A Agência Nacional de Vigilância Sanitária (Anvisa) aprovou, por unanimidade, a autorização para o uso no Brasil de autotestes de diagnóstico da Covid-19. A aprovação ocorreu na manhã desta sexta-feira (28/1), em reunião da diretoria colegiada que contou com a presença de quatro dos cinco diretores da agência.
O autoteste não vai gerar um laudo, é uma informação orientativa de uso individual, não serve como comprovante para fins de fazer uma viagem internacional, nem para fins laborais.
A autorização de uso dos autotestes ocorre em um momento em que o país vive uma explosão de casos da doença e há escassez de testes. A medida, na visão da agência, pode ajudar a conter a transmissão do vírus, com a triagem de casos e o isolamento de pessoas contaminadas. (Leia o voto da relatora)

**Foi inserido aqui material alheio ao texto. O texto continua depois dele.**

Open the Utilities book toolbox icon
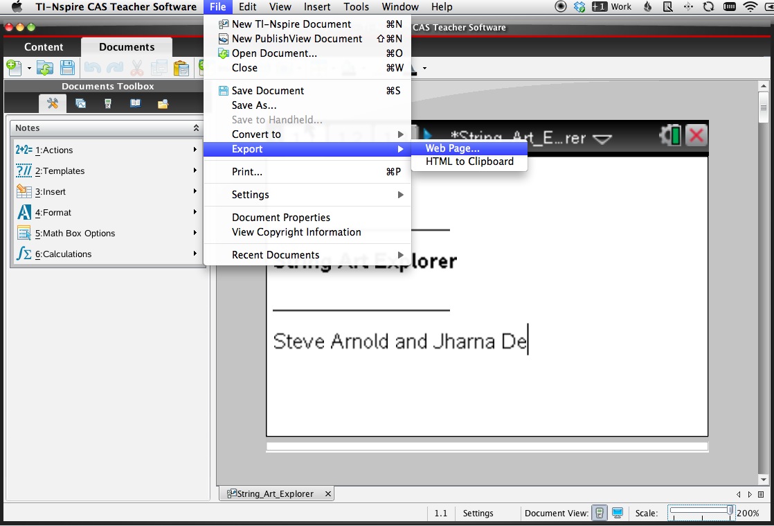774x526 pixels. click(x=136, y=104)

O público-alvo do autoteste serão indivíduos sintomáticos ou assintomáticos, que tenham interesse e discernimento para realizar a autotestagem. Em menores de 14 anos, o teste deve ser realizado sob a supervisão de pais ou responsáveis.

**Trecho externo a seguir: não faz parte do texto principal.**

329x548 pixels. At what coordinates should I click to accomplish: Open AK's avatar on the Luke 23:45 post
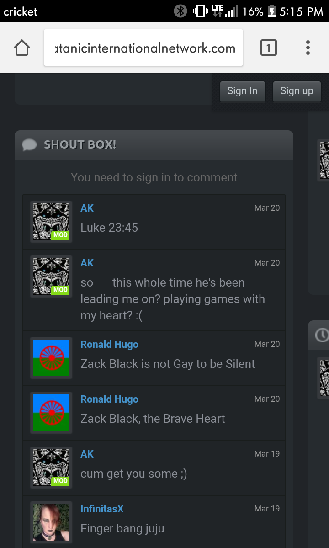(x=51, y=222)
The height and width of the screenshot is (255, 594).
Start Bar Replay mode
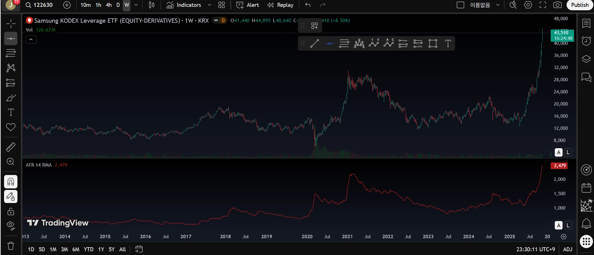281,5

Os autotestes podem ser disponibilizados apenas em farmácias e estabelecimentos que possuem autorização para a venda de produtos médicos.
A relatora, diretora Cristine Jourdan destacou que o uso dessa modalidade de teste visa ampliar a testagem, realizar o isolamento precoce e quebrar a cadeia de transmissão, direcionando o paciente contaminado para a rede assistencial. O autoteste não será considerado para fins de conclusão definitiva do diagnóstico.
Os autotestes serão disponibilizados por empresas fabricantes e/ou importadoras devidamente regularizadas. Os produtos devem ser registrados na Anvisa e aprovados dentro dos critérios exigidos pela agência. Após a aprovação, ele será disponibilizado em estabelecimento autorizado para a sua venda.
Os detalhes da política pública serão especificados em um novo capítulo editado pelo Ministério da Saúde e incluído no já existente Plano Nacional de Expansão de Testagem para Covid-19 (PNE-Teste).